_TEXT SEGMENT_
* START *

Major barriers faced by blind people are spatial orientation and independent mobility. This is because the visually impaired cannot built accurate and dynamic internal cognitive models of the environment using their non-visual senses. The primary navigational aid for the blind is a white cane, which increases the range of haptic perception of the environment but only to a range of about 1.5 m. The authors of a very recent study [3] conducted a state of the art survey of wearable assistive devices for the blind and visually impaired. They investigated more than 70 different solutions, of which 29 used scene depth reconstructed from time of flight (ToF) cameras or stereovision. Based on this review, it can be concluded that the existing solutions do not enable the visually impaired to use interactive techniques to explore the environment.

In this work, we describe novel non-visual techniques which engage the senses of touch and hearing to give the visually impaired an impression of their environment. The novelty of the proposed solution is the interactive mode of audio-haptic presentation, whereby the user can flexibly control the amount of incoming information. The blind user can acquire a capacity for selective attention, similar to that for the sense of vision. This work is a continuation of our earlier studies, reported in [4], where we proposed a scheme for sonification of U-depth maps (i.e. histograms of the consecutive columns of the depth map) of the environment. The sound was generated as a sum of sinusoidal sounds, each one dedicated to the predefined depth range. The user interactively selected the depth map region for sonification by using touch gestures on the mobile device screen.

2 Related Work

Recently, there have been many scientific efforts aimed at building assistive devices for the visually impaired. Comprehensive reviews of research into technological aids for the visually impaired are given in [3, 5]. Electronic travel aids are devices or systems that aid mobility and navigation for the visually impaired [6]. These personal systems convert data about the environment into auditory or haptic stimulation [7]. Such use of healthy sensory modality to substitute a lost sense is termed sensory substitution [8]. Some approaches attempt to use sound to encode spatial data about the environment [9]. Others use haptic or tactile displays to present the geometric layout of the environment [10]. Text-to-speech (TTS) technologies have also been developed, which enable the visually impaired to access the written word. Notable examples are the optophone and Kurtzweil’s “reading machine” [11]. Simpler technologies convert visual images into haptic or auditory modalities. Audio description is a method of explaining graphics or images in the form of verbal narration, commenting on the visual information. However, this requires human participation in interpreting the imaged scene content. Other solutions are based on automatic conversion of visual data into auditory signals [6] or haptic stimulation [12].

Unfortunately, few of the technical solutions to aid the visually impaired present non-visual information about the environment in an interactive way [13]. By interactivity, we mean functionality that would enable the blind user to take over control of the incoming stream of non-visual information presented by the device or computer application about the environment. Only a few interactive assistive approaches for the visually impaired are reported in literature. For example, in [14] line elements of images were sonified, while in [15] Nintendo’s Wiimote controller was utilized to provide the user with combined sonic and haptic feedback. The image was pre-segmented and the detected regions were assigned descriptors that were further mapped to sounds. However, the mapping method was not explained. A multilevel sonification approach has been proposed in [16], whereby low-level image features such as edges, colors, and textures are sonified in parallel, and machine learning algorithms are applied to recognize and verbally describe objects to the user. Finally, a system was reported in [17], which integrates a geographic information system of a building with computer vision for navigating a blind individual. Its advantage is that only one camera, e.g. smartphone camera can be used without any need for any additional hardware.

* END *

_EXCERPTED DATA_

* START *

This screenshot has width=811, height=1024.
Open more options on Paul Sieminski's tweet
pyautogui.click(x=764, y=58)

* END *
* START *

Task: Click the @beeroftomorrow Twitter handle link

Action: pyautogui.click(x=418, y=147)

* END *

_TO DO_
1: Translate this sentence from the text on aids for the visually impaired into Spanish: "The primary navigational aid for the blind is a white cane, which increases the range of haptic perception of the environment but only to a range of about 1.5 m."
2: Reproduce word for word the part of the text on aids for the visually impaired starting at "Major barriers faced" and ending at "explore the environment.".

_ANSWER SET_
1: La principal ayuda de navegación para las personas ciegas es el bastón blanco, que amplía el alcance de la percepción háptica del entorno, pero solo hasta una distancia de unos 1,5 m.

2:
Major barriers faced by blind people are spatial orientation and independent mobility. This is because the visually impaired cannot built accurate and dynamic internal cognitive models of the environment using their non-visual senses. The primary navigational aid for the blind is a white cane, which increases the range of haptic perception of the environment but only to a range of about 1.5 m. The authors of a very recent study [3] conducted a state of the art survey of wearable assistive devices for the blind and visually impaired. They investigated more than 70 different solutions, of which 29 used scene depth reconstructed from time of flight (ToF) cameras or stereovision. Based on this review, it can be concluded that the existing solutions do not enable the visually impaired to use interactive techniques to explore the environment.